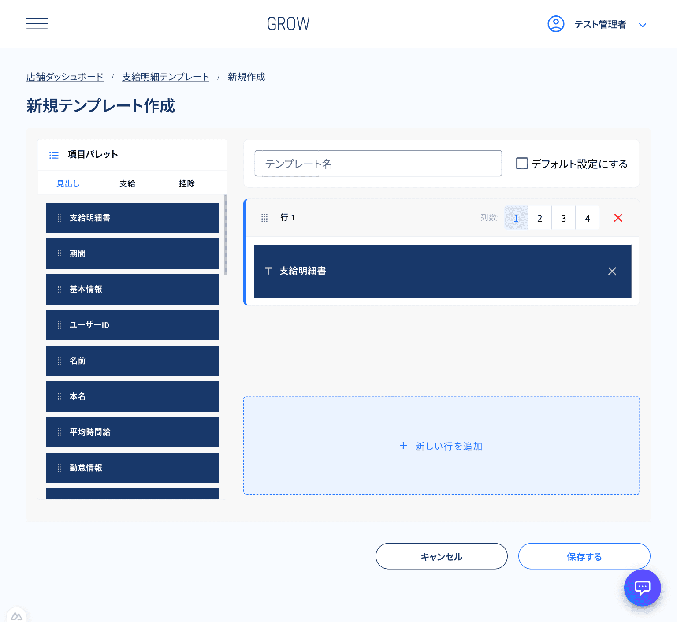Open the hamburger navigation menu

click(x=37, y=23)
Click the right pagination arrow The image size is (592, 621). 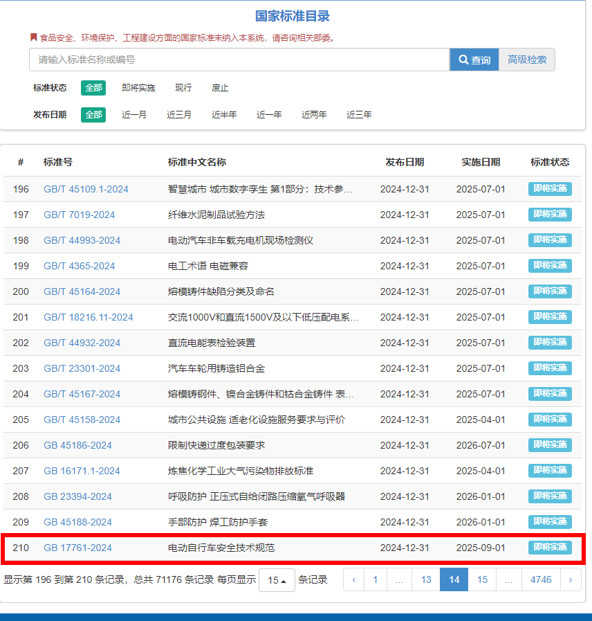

---

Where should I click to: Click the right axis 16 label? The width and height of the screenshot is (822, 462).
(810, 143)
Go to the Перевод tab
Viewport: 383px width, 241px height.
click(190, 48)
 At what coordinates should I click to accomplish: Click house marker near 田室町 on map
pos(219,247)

--

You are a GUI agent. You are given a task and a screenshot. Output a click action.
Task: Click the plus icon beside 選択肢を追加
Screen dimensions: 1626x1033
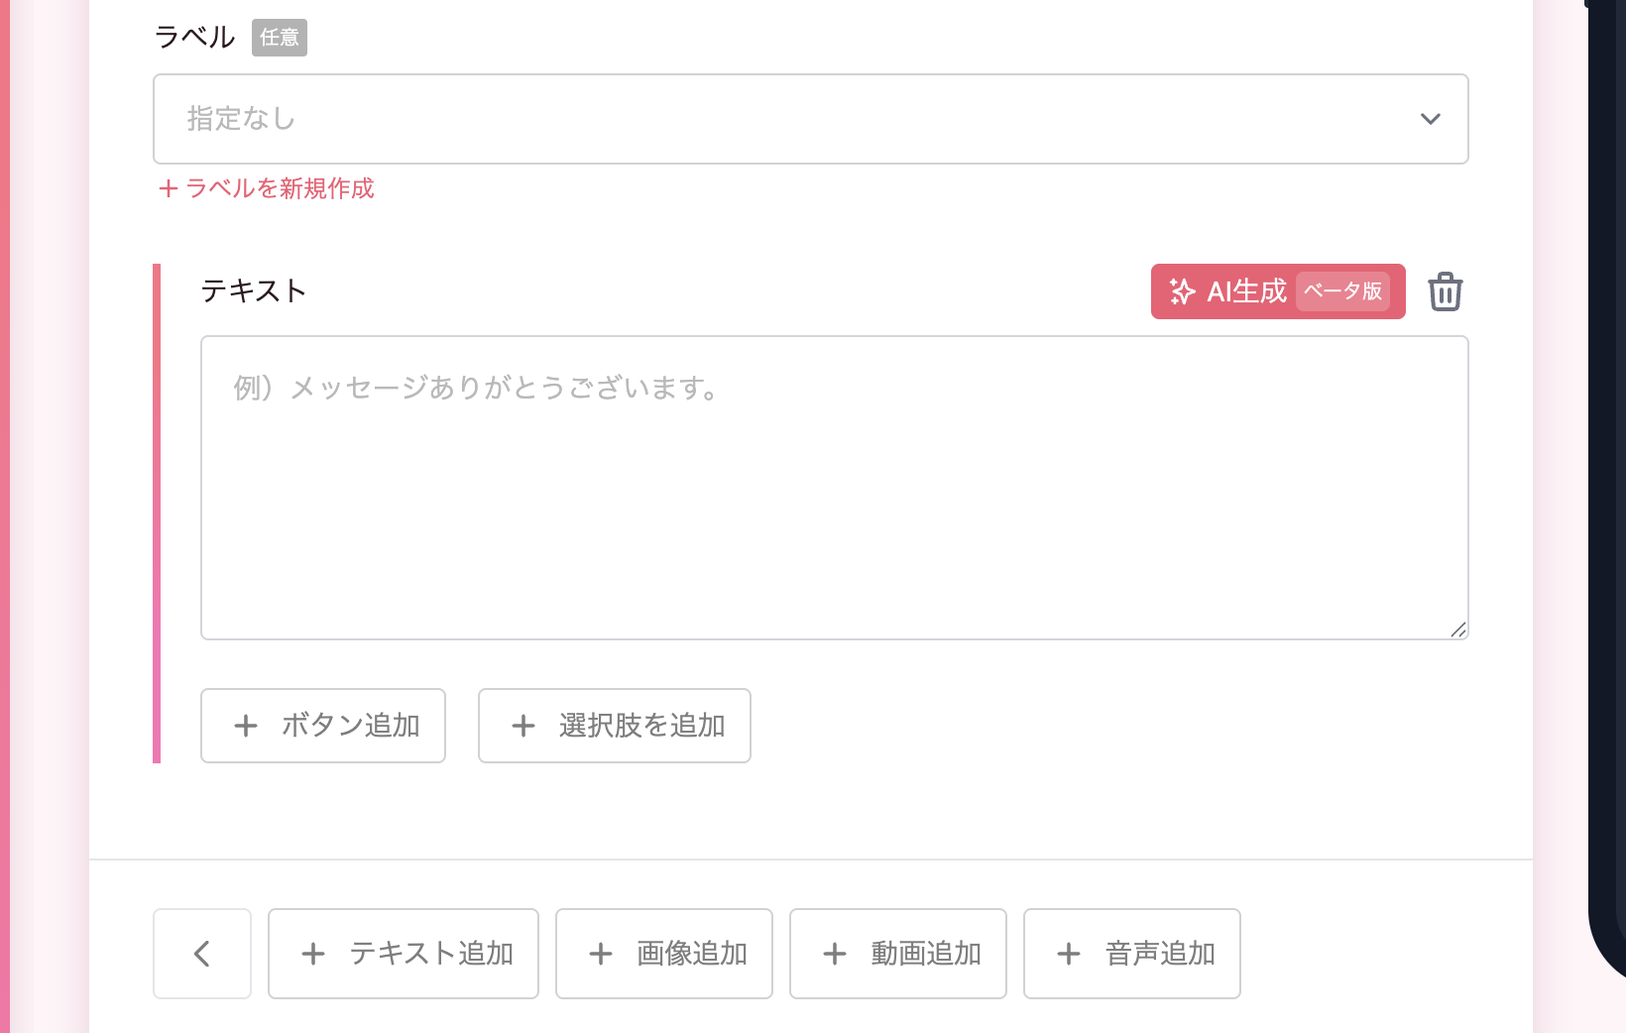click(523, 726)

● **PROBLEM REQUIREMENTS**:
Rewrite the stretch of the records from the line containing "You are a GUI" through the line containing "click(523, 726)", changing "plus icon" to "add button" and leaving everything else the same. Give only those lines, without the pictures.

● **RESULT BELOW**:
You are a GUI agent. You are given a task and a screenshot. Output a click action.
Task: Click the add button beside 選択肢を追加
Screen dimensions: 1626x1033
click(523, 726)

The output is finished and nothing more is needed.